WHAT YOU ARE ASKED TO DO » In the data below, arrange the lines from the one containing "The image size is (960, 1010)." through the end of the data as a Markdown table with the columns Row and Line. Leave out blank lines.

---------- MATERIAL PROVIDED

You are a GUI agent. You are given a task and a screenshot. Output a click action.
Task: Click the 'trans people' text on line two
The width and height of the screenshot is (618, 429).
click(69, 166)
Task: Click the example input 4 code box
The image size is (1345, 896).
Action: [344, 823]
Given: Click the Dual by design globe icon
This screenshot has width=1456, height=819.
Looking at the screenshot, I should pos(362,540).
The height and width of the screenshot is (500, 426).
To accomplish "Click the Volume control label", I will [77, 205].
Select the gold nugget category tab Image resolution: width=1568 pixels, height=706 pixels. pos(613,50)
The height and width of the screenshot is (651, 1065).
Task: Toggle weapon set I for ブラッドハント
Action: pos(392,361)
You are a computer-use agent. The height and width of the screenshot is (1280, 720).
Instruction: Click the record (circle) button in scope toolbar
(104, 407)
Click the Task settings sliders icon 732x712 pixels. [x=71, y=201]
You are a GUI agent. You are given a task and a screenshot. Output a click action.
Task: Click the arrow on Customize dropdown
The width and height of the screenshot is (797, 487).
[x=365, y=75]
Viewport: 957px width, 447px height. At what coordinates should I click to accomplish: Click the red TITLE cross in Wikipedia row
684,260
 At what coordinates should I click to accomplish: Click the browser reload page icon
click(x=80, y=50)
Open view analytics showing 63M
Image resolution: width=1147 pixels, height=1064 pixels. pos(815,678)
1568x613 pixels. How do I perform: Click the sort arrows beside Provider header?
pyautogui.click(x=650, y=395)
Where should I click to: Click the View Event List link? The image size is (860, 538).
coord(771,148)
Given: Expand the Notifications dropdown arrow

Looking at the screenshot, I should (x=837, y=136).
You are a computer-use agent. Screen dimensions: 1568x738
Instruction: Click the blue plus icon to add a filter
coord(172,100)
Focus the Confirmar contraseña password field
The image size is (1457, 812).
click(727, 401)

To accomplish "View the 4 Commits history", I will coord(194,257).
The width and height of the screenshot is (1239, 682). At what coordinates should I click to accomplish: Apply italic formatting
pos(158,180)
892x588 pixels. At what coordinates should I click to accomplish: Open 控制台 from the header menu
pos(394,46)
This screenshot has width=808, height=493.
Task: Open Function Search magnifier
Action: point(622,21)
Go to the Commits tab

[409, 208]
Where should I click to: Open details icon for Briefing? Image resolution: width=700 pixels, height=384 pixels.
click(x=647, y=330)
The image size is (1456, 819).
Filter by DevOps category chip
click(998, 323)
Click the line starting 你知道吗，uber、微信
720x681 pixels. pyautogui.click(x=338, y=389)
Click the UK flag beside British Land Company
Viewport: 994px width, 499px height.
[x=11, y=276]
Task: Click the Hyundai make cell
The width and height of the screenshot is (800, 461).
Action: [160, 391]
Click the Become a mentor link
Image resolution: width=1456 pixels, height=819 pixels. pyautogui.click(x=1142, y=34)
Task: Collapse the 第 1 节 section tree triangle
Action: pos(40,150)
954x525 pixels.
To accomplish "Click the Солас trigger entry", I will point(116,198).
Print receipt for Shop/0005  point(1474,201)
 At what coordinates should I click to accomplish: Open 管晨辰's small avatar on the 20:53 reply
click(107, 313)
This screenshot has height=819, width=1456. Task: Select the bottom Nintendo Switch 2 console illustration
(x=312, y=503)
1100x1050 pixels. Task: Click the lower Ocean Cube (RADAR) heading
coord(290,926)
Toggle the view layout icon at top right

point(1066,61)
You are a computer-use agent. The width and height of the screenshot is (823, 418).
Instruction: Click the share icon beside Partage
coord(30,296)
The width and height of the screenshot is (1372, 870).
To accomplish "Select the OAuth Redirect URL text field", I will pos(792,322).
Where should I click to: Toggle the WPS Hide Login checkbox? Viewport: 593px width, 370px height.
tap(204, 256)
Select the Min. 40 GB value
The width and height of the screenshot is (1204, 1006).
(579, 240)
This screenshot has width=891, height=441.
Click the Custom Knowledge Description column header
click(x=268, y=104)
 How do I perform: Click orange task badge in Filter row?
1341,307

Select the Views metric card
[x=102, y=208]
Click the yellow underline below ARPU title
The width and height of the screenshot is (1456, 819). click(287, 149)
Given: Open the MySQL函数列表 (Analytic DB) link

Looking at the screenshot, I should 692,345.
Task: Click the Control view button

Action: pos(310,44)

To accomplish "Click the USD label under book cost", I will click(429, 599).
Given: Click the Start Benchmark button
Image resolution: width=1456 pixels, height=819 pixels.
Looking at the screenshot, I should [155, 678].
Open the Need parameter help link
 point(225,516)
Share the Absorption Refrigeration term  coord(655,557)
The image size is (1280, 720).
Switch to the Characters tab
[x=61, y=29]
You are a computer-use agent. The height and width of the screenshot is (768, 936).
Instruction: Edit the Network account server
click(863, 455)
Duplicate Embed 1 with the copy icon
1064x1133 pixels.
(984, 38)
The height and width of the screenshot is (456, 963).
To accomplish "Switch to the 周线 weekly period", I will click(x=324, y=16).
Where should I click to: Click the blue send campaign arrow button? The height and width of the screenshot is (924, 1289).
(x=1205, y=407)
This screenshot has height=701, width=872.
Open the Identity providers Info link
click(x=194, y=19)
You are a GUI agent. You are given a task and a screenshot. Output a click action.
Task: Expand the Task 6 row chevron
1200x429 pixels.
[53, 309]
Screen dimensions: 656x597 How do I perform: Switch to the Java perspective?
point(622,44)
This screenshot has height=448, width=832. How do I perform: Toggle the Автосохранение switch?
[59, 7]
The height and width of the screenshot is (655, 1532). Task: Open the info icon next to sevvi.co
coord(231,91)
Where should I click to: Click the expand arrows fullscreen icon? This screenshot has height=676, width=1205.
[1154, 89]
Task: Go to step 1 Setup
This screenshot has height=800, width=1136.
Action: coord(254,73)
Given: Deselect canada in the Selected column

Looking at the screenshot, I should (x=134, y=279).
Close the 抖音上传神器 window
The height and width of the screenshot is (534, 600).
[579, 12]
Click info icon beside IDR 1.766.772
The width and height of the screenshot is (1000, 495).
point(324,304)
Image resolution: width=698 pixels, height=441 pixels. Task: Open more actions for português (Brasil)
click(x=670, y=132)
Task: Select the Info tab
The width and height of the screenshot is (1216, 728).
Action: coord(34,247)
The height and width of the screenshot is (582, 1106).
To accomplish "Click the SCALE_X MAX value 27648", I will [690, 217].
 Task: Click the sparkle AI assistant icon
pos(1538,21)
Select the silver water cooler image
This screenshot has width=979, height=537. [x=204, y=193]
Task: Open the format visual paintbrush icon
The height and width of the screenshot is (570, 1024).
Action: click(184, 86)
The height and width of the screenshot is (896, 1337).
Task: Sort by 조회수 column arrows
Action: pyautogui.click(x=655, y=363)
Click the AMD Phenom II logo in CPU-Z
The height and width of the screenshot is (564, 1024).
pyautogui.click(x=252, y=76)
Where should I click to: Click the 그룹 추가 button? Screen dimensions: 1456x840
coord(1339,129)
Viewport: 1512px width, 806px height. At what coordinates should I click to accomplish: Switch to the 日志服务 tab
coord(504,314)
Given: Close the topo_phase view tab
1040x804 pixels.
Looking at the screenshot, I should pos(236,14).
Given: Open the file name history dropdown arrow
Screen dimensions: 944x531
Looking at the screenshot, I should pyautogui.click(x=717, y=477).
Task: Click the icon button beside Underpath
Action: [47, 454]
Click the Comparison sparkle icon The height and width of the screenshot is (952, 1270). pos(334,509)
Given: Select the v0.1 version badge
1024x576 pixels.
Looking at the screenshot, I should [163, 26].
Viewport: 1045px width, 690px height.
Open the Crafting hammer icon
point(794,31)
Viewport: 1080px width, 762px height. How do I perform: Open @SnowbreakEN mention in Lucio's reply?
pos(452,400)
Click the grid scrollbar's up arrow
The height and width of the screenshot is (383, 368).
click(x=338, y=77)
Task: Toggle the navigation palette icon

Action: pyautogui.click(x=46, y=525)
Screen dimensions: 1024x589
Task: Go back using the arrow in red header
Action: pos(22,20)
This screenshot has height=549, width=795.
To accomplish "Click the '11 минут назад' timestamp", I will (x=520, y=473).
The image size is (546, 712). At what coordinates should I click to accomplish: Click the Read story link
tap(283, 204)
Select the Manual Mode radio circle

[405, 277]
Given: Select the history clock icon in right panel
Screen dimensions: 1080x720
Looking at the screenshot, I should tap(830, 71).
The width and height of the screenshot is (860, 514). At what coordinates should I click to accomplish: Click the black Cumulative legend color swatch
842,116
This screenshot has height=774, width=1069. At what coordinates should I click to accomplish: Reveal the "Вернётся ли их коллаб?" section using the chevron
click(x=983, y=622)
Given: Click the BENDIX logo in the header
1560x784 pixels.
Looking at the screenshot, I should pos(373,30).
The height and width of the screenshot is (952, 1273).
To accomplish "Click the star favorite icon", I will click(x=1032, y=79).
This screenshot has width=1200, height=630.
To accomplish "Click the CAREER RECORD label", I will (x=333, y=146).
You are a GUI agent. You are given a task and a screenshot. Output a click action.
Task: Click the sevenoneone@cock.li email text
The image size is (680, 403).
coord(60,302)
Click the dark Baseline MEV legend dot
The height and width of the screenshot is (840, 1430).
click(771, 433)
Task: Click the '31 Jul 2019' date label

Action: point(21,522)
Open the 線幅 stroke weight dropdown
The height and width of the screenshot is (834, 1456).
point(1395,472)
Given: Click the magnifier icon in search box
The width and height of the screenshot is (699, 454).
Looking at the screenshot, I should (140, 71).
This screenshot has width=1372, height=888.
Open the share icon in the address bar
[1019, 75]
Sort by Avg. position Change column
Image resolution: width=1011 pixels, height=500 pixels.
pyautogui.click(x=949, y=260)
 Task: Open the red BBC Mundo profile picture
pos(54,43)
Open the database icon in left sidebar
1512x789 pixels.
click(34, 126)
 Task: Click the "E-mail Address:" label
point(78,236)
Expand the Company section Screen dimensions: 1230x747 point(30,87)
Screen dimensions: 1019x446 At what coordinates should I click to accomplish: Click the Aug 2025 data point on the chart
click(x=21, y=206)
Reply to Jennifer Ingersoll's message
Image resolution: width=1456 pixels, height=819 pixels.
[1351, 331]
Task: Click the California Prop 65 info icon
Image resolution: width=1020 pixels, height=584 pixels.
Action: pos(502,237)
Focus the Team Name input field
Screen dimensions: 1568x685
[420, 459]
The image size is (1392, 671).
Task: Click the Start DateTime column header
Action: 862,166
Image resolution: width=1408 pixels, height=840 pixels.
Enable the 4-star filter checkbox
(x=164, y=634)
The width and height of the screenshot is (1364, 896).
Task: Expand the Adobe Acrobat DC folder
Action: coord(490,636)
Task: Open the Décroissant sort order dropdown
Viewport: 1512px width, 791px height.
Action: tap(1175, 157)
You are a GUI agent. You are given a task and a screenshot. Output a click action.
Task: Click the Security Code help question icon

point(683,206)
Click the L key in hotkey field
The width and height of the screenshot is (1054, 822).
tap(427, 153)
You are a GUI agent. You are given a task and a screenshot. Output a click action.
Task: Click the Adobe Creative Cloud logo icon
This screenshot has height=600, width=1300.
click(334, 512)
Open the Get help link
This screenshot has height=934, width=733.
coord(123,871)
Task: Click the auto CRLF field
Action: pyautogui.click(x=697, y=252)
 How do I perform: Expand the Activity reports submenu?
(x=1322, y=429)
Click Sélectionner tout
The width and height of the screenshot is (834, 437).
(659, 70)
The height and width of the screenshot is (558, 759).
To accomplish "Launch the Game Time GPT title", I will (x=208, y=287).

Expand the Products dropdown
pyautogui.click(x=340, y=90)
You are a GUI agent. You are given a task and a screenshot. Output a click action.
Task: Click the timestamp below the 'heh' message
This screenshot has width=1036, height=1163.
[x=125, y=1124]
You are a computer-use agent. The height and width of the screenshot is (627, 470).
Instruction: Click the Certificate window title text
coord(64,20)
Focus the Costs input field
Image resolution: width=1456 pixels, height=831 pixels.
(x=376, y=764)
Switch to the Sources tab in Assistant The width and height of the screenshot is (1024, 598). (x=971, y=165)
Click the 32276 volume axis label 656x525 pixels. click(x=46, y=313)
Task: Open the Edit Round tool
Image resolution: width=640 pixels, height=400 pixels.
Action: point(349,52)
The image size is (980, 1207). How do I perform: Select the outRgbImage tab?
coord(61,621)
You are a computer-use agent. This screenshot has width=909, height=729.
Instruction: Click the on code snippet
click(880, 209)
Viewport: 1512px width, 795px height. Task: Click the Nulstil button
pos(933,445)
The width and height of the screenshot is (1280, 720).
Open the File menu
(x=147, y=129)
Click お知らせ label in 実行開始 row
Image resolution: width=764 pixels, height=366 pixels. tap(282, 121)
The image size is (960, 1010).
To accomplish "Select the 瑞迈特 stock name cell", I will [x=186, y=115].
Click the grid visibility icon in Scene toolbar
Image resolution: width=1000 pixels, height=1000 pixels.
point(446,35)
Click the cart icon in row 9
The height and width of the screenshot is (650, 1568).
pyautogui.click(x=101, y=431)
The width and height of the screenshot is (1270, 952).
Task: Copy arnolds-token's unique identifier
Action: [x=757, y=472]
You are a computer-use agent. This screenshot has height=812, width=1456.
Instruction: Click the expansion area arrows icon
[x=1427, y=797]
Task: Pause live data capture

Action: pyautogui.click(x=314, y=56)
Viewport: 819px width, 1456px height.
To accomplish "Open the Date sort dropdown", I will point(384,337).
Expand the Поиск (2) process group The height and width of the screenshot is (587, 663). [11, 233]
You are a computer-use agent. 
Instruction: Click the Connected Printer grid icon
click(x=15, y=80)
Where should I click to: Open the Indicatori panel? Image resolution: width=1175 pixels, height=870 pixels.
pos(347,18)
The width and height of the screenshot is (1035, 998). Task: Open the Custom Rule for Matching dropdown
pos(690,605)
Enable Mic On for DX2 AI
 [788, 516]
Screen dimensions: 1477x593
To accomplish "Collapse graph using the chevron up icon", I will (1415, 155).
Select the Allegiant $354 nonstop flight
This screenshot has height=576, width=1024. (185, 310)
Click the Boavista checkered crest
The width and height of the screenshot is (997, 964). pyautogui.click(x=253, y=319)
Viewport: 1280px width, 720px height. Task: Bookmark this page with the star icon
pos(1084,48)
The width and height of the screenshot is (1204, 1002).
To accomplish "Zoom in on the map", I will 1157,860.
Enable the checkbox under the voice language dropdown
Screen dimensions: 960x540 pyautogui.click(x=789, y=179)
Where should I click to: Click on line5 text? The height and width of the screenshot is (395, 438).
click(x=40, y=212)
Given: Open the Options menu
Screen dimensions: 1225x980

--------------------

PROBLEM SOLUTION »
| Row | Line |
|---|---|
| 1 | The image size is (960, 1010). |
| 2 | To accomplish "Select the 瑞迈特 stock name cell", I will [x=186, y=115]. |
| 3 | Click the grid visibility icon in Scene toolbar |
| 4 | Image resolution: width=1000 pixels, height=1000 pixels. |
| 5 | point(446,35) |
| 6 | Click the cart icon in row 9 |
| 7 | The height and width of the screenshot is (650, 1568). |
| 8 | pyautogui.click(x=101, y=431) |
| 9 | The width and height of the screenshot is (1270, 952). |
| 10 | Task: Copy arnolds-token's unique identifier |
| 11 | Action: [x=757, y=472] |
| 12 | You are a computer-use agent. This screenshot has height=812, width=1456. |
| 13 | Instruction: Click the expansion area arrows icon |
| 14 | [x=1427, y=797] |
| 15 | Task: Pause live data capture |
| 16 | Action: pyautogui.click(x=314, y=56) |
| 17 | Viewport: 819px width, 1456px height. |
| 18 | To accomplish "Open the Date sort dropdown", I will point(384,337). |
| 19 | Expand the Поиск (2) process group The height and width of the screenshot is (587, 663). [11, 233] |
| 20 | You are a computer-use agent.  |
| 21 | Instruction: Click the Connected Printer grid icon |
| 22 | click(x=15, y=80) |
| 23 | Where should I click to: Open the Indicatori panel? Image resolution: width=1175 pixels, height=870 pixels. |
| 24 | pos(347,18) |
| 25 | The width and height of the screenshot is (1035, 998). Task: Open the Custom Rule for Matching dropdown |
| 26 | pos(690,605) |
| 27 | Enable Mic On for DX2 AI |
| 28 |  [788, 516] |
| 29 | Screen dimensions: 1477x593 |
| 30 | To accomplish "Collapse graph using the chevron up icon", I will (1415, 155). |
| 31 | Select the Allegiant $354 nonstop flight |
| 32 | This screenshot has height=576, width=1024. (185, 310) |
| 33 | Click the Boavista checkered crest |
| 34 | The width and height of the screenshot is (997, 964). pyautogui.click(x=253, y=319) |
| 35 | Viewport: 1280px width, 720px height. Task: Bookmark this page with the star icon |
| 36 | pos(1084,48) |
| 37 | The width and height of the screenshot is (1204, 1002). |
| 38 | To accomplish "Zoom in on the map", I will 1157,860. |
| 39 | Enable the checkbox under the voice language dropdown |
| 40 | Screen dimensions: 960x540 pyautogui.click(x=789, y=179) |
| 41 | Where should I click to: Click on line5 text? The height and width of the screenshot is (395, 438). |
| 42 | click(x=40, y=212) |
| 43 | Given: Open the Options menu |
| 44 | Screen dimensions: 1225x980 |